▸ **WHAT IS BEING ASKED**
The records below must be copied in full, exactly as they read.

▸ **DATA UNDER STUDY**
==*==

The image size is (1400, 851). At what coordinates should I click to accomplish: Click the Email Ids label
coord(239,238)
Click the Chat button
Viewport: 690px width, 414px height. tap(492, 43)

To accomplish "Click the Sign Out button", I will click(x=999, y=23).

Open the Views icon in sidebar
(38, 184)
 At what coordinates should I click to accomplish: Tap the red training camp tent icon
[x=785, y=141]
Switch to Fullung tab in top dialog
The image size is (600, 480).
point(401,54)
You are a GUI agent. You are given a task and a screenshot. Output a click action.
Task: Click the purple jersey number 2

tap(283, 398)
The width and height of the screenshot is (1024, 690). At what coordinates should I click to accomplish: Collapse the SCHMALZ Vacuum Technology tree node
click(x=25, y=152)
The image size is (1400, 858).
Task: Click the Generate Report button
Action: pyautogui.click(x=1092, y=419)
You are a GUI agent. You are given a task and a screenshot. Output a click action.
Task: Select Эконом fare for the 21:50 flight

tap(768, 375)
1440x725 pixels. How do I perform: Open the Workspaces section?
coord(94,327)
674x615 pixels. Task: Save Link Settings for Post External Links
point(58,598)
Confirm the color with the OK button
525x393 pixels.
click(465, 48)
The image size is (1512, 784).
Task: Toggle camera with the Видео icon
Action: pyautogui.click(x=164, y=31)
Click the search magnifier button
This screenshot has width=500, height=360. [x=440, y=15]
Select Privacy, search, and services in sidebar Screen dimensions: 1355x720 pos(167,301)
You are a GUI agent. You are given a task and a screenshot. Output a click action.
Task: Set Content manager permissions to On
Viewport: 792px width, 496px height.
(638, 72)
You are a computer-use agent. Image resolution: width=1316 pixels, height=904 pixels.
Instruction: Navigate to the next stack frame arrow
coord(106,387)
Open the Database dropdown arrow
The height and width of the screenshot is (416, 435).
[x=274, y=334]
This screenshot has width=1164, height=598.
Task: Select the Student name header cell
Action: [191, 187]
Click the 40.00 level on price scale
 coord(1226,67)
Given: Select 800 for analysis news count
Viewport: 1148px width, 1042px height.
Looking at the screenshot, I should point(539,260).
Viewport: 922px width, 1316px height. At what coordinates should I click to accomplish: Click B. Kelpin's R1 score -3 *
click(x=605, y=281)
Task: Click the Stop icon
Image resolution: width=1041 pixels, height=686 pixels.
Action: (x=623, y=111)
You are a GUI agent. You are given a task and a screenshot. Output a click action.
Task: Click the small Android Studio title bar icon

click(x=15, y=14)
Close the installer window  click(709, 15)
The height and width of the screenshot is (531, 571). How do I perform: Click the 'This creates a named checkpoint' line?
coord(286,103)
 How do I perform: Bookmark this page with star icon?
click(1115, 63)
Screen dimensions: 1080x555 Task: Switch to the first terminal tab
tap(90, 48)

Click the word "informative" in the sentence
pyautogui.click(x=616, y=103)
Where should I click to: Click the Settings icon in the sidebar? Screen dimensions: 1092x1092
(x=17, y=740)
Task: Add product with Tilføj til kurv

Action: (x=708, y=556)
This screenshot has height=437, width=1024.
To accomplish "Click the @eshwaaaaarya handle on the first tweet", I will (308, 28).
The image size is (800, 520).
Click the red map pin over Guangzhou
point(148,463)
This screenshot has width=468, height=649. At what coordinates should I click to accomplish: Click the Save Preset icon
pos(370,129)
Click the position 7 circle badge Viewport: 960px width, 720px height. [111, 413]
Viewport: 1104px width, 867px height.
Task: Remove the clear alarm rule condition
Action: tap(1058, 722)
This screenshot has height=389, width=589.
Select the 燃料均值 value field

==*==

▸ **RESPONSE TO THE TASK**
The image size is (1400, 851). At what coordinates should I click to accomplish: Click the Email Ids label
coord(239,238)
Click the Chat button
Viewport: 690px width, 414px height. tap(492, 43)

To accomplish "Click the Sign Out button", I will click(x=999, y=23).

Open the Views icon in sidebar
(38, 184)
 At what coordinates should I click to accomplish: Tap the red training camp tent icon
[x=785, y=141]
Switch to Fullung tab in top dialog
The image size is (600, 480).
point(401,54)
You are a GUI agent. You are given a task and a screenshot. Output a click action.
Task: Click the purple jersey number 2

tap(283, 398)
The width and height of the screenshot is (1024, 690). At what coordinates should I click to accomplish: Collapse the SCHMALZ Vacuum Technology tree node
click(x=25, y=152)
The image size is (1400, 858).
Task: Click the Generate Report button
Action: pyautogui.click(x=1092, y=419)
You are a GUI agent. You are given a task and a screenshot. Output a click action.
Task: Select Эконом fare for the 21:50 flight

tap(768, 375)
1440x725 pixels. How do I perform: Open the Workspaces section?
coord(94,327)
674x615 pixels. Task: Save Link Settings for Post External Links
point(58,598)
Confirm the color with the OK button
525x393 pixels.
click(465, 48)
The image size is (1512, 784).
Task: Toggle camera with the Видео icon
Action: pyautogui.click(x=164, y=31)
Click the search magnifier button
This screenshot has width=500, height=360. [x=440, y=15]
Select Privacy, search, and services in sidebar Screen dimensions: 1355x720 pos(167,301)
You are a GUI agent. You are given a task and a screenshot. Output a click action.
Task: Set Content manager permissions to On
Viewport: 792px width, 496px height.
(638, 72)
You are a computer-use agent. Image resolution: width=1316 pixels, height=904 pixels.
Instruction: Navigate to the next stack frame arrow
coord(106,387)
Open the Database dropdown arrow
The height and width of the screenshot is (416, 435).
[x=274, y=334]
This screenshot has width=1164, height=598.
Task: Select the Student name header cell
Action: [191, 187]
Click the 40.00 level on price scale
 coord(1226,67)
Given: Select 800 for analysis news count
Viewport: 1148px width, 1042px height.
Looking at the screenshot, I should point(539,260).
Viewport: 922px width, 1316px height. At what coordinates should I click to accomplish: Click B. Kelpin's R1 score -3 *
click(x=605, y=281)
Task: Click the Stop icon
Image resolution: width=1041 pixels, height=686 pixels.
Action: (x=623, y=111)
You are a GUI agent. You are given a task and a screenshot. Output a click action.
Task: Click the small Android Studio title bar icon

click(x=15, y=14)
Close the installer window  click(709, 15)
The height and width of the screenshot is (531, 571). How do I perform: Click the 'This creates a named checkpoint' line?
coord(286,103)
 How do I perform: Bookmark this page with star icon?
click(1115, 63)
Screen dimensions: 1080x555 Task: Switch to the first terminal tab
tap(90, 48)

Click the word "informative" in the sentence
pyautogui.click(x=616, y=103)
Where should I click to: Click the Settings icon in the sidebar? Screen dimensions: 1092x1092
(x=17, y=740)
Task: Add product with Tilføj til kurv

Action: (x=708, y=556)
This screenshot has height=437, width=1024.
To accomplish "Click the @eshwaaaaarya handle on the first tweet", I will (308, 28).
The image size is (800, 520).
Click the red map pin over Guangzhou
point(148,463)
This screenshot has width=468, height=649. At what coordinates should I click to accomplish: Click the Save Preset icon
pos(370,129)
Click the position 7 circle badge Viewport: 960px width, 720px height. [111, 413]
Viewport: 1104px width, 867px height.
Task: Remove the clear alarm rule condition
Action: tap(1058, 722)
This screenshot has height=389, width=589.
Select the 燃料均值 value field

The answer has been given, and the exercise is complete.